*What needs to be done*: Can you copy the whole passage on Bitcoin and URO without changing a word?

*Supplied text*:
▼

As a final thought, there are many saying, "But BTC isn't backed by anything and it continues plugging along. Doesn't that mean all cryptocurrencies are a scam!?" The problem with that reasoning is that Bitcoin never promised to be anything more than Bitcoin -- 1 BTC is worth 1 BTC, and if you trade it for something else than the market will determine how much it's worth, be that $1, $32, $260, $1250, or the current $625. URO is claiming to be tied to 1 ton of Urea, but if you can't actually redeem your URO for Urea then it becomes a scam. 1 URO is worth exactly 1 URO, and however much that is worth is up to the markets to determine. Not surprisingly, URO reached a peak price of 0.035 (give or take) and has now dropped to 0.007 -- and it continues to fall. In a few months it won't be that difficult to collect 12500 URO, but good luck redeeming that for $3,750,000 worth of Urea!

Monday, July 7, 2014

Proof of Stake Interest Scaling: WYSINWYG!

▲

(Data for locating words and elements)
▼

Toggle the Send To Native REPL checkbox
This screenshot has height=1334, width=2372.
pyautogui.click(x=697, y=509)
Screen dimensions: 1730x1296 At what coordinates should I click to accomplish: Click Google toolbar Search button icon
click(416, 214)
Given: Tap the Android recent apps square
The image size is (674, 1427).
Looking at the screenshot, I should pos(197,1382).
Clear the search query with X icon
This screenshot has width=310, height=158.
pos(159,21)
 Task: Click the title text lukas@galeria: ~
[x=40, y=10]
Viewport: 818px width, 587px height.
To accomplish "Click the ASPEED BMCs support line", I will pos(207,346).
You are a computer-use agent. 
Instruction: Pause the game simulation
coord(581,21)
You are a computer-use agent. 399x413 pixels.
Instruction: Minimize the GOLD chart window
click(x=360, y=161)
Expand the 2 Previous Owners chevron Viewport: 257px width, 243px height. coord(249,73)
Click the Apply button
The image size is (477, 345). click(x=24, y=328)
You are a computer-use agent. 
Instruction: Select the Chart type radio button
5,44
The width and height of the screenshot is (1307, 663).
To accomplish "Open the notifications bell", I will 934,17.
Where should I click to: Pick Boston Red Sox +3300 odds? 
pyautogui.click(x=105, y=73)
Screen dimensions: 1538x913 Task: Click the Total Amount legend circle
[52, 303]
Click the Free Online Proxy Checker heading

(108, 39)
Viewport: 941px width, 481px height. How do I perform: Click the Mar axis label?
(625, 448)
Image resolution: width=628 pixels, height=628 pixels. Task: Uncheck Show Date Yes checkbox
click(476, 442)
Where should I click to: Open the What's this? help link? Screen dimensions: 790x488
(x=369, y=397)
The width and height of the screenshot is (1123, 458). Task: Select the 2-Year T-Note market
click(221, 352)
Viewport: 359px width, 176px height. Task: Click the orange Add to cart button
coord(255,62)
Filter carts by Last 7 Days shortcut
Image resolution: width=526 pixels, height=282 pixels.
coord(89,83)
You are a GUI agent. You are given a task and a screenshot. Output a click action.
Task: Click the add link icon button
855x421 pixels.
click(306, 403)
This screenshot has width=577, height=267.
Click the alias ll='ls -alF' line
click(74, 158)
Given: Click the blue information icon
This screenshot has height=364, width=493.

▲

*Complete output*:
As a final thought, there are many saying, "But BTC isn't backed by anything and it continues plugging along. Doesn't that mean all cryptocurrencies are a scam!?" The problem with that reasoning is that Bitcoin never promised to be anything more than Bitcoin -- 1 BTC is worth 1 BTC, and if you trade it for something else than the market will determine how much it's worth, be that $1, $32, $260, $1250, or the current $625. URO is claiming to be tied to 1 ton of Urea, but if you can't actually redeem your URO for Urea then it becomes a scam. 1 URO is worth exactly 1 URO, and however much that is worth is up to the markets to determine. Not surprisingly, URO reached a peak price of 0.035 (give or take) and has now dropped to 0.007 -- and it continues to fall. In a few months it won't be that difficult to collect 12500 URO, but good luck redeeming that for $3,750,000 worth of Urea!

Monday, July 7, 2014

Proof of Stake Interest Scaling: WYSINWYG!